* Job A:
What does the entry about Carolyn Keene below state on each of these points?
(i) On what date did Helen Stratemeyer submit the Who's Who entry?
(ii) Who wrote most of the Nancy Drew books?
(iii) Which two series are named as examples of the Syndicate's books?

* Excerpted passage:
Tuesday, June 30, 2015

6/30/1933 Carolyn Keene enters Who's Who

June 30, 1933.  The Stratemeyer Syndicate, which created and sold to publishers, such highly successful series of children's books as the Hardy Boys and Bobbsey Twins, was  determined to maintain the illusion that each series had a single, real author.  That was never demonstrated more clearly than on this date when Helen Stratemeyer, daughter of Edward, the founder, wrote and submitted to Who's Who an entry for Carolyn Keene, the non-existant author of the Nancy Drew mysteries.  In reality most of the books were written by Mildred Wirt Benson, based on outlines written by the Stratemeyers.  Like all the authors, Benson was contractually committed to silence, but as Nancy would note, secrets have a way of being uncovered.

* Given data:
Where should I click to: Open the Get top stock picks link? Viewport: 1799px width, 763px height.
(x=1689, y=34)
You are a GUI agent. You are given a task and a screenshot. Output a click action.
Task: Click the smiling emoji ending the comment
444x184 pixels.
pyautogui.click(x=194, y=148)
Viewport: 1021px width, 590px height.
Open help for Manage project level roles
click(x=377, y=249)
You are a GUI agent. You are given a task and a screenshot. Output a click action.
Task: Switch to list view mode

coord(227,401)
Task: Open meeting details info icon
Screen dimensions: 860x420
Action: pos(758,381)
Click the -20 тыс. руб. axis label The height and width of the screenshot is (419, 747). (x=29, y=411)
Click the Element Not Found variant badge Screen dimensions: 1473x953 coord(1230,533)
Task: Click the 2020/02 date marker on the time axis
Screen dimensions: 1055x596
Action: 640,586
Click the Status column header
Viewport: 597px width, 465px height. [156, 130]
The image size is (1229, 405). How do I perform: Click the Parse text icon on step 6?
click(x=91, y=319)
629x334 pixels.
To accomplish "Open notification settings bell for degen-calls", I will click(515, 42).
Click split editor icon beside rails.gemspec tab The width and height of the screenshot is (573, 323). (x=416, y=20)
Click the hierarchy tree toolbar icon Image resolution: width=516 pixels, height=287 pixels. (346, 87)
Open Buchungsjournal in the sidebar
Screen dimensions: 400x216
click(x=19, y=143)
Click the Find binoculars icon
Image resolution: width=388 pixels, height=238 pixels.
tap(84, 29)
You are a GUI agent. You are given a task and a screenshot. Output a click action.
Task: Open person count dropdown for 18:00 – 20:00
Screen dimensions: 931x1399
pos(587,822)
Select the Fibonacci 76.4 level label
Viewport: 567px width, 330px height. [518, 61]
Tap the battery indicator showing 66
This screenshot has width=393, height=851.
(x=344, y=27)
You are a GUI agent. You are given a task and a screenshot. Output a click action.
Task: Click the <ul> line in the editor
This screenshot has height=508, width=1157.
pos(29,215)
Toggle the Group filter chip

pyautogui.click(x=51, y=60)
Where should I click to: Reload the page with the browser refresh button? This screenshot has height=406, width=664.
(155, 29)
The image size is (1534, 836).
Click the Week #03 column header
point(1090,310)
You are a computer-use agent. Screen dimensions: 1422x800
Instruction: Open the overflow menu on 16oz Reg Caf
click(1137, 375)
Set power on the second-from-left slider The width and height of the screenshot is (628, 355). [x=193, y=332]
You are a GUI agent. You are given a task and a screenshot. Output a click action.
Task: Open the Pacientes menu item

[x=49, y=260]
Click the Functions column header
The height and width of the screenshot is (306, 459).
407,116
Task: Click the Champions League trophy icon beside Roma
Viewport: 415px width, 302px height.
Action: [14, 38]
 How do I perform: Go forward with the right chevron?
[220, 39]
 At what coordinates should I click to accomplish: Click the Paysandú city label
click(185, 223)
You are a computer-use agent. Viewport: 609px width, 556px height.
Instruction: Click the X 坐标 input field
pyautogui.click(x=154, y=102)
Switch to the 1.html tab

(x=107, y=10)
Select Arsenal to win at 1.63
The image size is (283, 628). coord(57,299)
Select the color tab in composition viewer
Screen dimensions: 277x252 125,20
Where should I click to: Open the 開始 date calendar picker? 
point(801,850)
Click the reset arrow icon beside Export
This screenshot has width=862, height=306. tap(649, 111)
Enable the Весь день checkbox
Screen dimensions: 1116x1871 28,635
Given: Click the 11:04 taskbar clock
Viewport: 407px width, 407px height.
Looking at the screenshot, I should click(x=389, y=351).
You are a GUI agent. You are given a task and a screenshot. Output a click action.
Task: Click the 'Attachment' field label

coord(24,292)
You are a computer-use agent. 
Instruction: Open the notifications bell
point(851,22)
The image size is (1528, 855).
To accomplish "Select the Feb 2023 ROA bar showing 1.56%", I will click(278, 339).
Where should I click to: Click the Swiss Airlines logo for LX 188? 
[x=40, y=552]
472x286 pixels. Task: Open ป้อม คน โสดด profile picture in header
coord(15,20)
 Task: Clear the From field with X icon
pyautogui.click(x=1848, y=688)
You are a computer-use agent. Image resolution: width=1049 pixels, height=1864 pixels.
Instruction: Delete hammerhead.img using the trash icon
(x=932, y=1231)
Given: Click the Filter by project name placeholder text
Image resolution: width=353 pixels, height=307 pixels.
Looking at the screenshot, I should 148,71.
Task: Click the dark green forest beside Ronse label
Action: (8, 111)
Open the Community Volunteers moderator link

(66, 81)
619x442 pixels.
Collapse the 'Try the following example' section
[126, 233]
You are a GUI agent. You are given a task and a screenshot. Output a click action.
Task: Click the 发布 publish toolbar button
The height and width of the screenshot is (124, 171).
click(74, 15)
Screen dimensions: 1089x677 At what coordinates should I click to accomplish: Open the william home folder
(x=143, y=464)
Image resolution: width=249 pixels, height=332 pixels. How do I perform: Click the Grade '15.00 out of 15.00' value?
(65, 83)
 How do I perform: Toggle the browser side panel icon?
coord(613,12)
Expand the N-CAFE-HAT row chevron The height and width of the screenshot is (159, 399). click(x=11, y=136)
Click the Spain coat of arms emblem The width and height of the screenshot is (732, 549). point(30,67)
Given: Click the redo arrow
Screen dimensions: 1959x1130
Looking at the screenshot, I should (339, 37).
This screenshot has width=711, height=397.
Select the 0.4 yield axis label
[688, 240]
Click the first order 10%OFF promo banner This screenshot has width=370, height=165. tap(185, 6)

* Job B: Could you recast the records from the line that contains "You are a computer-use agent. Screen" through the line that contains "pyautogui.click(x=1848, y=688)", inclusive, as a Markdown table with columns No. and Line, leaving out blank lines?

* Correct response A:
(i) June 30, 1933
(ii) Mildred Wirt Benson
(iii) The Hardy Boys and the Bobbsey Twins

* Correct response B:
| No. | Line |
|---|---|
| 1 | You are a computer-use agent. Screen dimensions: 1422x800 |
| 2 | Instruction: Open the overflow menu on 16oz Reg Caf |
| 3 | click(1137, 375) |
| 4 | Set power on the second-from-left slider The width and height of the screenshot is (628, 355). [x=193, y=332] |
| 5 | You are a GUI agent. You are given a task and a screenshot. Output a click action. |
| 6 | Task: Open the Pacientes menu item |
| 7 | [x=49, y=260] |
| 8 | Click the Functions column header |
| 9 | The height and width of the screenshot is (306, 459). |
| 10 | 407,116 |
| 11 | Task: Click the Champions League trophy icon beside Roma |
| 12 | Viewport: 415px width, 302px height. |
| 13 | Action: [14, 38] |
| 14 |  How do I perform: Go forward with the right chevron? |
| 15 | [220, 39] |
| 16 |  At what coordinates should I click to accomplish: Click the Paysandú city label |
| 17 | click(185, 223) |
| 18 | You are a computer-use agent. Viewport: 609px width, 556px height. |
| 19 | Instruction: Click the X 坐标 input field |
| 20 | pyautogui.click(x=154, y=102) |
| 21 | Switch to the 1.html tab |
| 22 | (x=107, y=10) |
| 23 | Select Arsenal to win at 1.63 |
| 24 | The image size is (283, 628). coord(57,299) |
| 25 | Select the color tab in composition viewer |
| 26 | Screen dimensions: 277x252 125,20 |
| 27 | Where should I click to: Open the 開始 date calendar picker?  |
| 28 | point(801,850) |
| 29 | Click the reset arrow icon beside Export |
| 30 | This screenshot has width=862, height=306. tap(649, 111) |
| 31 | Enable the Весь день checkbox |
| 32 | Screen dimensions: 1116x1871 28,635 |
| 33 | Given: Click the 11:04 taskbar clock |
| 34 | Viewport: 407px width, 407px height. |
| 35 | Looking at the screenshot, I should click(x=389, y=351). |
| 36 | You are a GUI agent. You are given a task and a screenshot. Output a click action. |
| 37 | Task: Click the 'Attachment' field label |
| 38 | coord(24,292) |
| 39 | You are a computer-use agent.  |
| 40 | Instruction: Open the notifications bell |
| 41 | point(851,22) |
| 42 | The image size is (1528, 855). |
| 43 | To accomplish "Select the Feb 2023 ROA bar showing 1.56%", I will click(278, 339). |
| 44 | Where should I click to: Click the Swiss Airlines logo for LX 188?  |
| 45 | [x=40, y=552] |
| 46 | 472x286 pixels. Task: Open ป้อม คน โสดด profile picture in header |
| 47 | coord(15,20) |
| 48 |  Task: Clear the From field with X icon |
| 49 | pyautogui.click(x=1848, y=688) |